A prominent national resource from the ABA is its Free Legal Answers program, which allows people to determine whether they qualify for pro bono work and ask questions to volunteer attorneys. These services are available to anyone pursuing a civil case at no cost.

4. Law schools

Colleges and universities nationwide may offer free legal help and resources in their law schools. Law students are typically required to complete several hours of pro bono service as part of their coursework. Law schools that house programs for law students to provide pro bono services are registered with the ABA.

5. City courthouse resources

Courthouses will occasionally offer in-house resources for those pursuing a divorce. These resources are typically available for uncontested divorces only, if at all, but circumstances may vary depending on your county's specifications. Check with your county's clerk of courts or family court to assess whether these resources are available.

6. Self-representation

Although some prefer to hire an attorney, representing yourself in court is entirely possible and legal. Also called pro se representation, self-representation is a common alternative many pursue.
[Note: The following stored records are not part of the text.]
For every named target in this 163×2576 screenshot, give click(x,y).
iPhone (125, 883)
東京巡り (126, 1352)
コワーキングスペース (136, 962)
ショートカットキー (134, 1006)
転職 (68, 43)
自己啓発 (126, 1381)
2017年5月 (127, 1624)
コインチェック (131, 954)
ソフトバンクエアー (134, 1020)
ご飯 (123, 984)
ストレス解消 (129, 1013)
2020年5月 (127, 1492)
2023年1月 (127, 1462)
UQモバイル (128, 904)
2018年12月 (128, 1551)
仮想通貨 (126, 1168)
Although it can be appealing, assessing the demands of representing yourself in court and whether you can do it successfully is crucial.

People considering self-representation should ask themselves these questions before choosing to do so:

  • Will I understand how court procedures work before my case goes to court? 
  • Does the other person in the case have a lawyer? 
  • Can I learn how to complete and provide the documents necessary to appear in court and present evidence? 
  • Am I comfortable explaining my case and answering questions from a judge or the other party's counsel? 
  • Do I have the time, energy, and resources needed to represent myself? 

Regardless of whether you can pay for a lawyer, there are various resources and opportunities available to help you through your custody or divorce case. Doing what’s best for you and your children is of the utmost importance, and your best option could be a fraction of what you expected to pay. With these low-cost and free resources, many can access the legal assistance they need without worrying about expenses.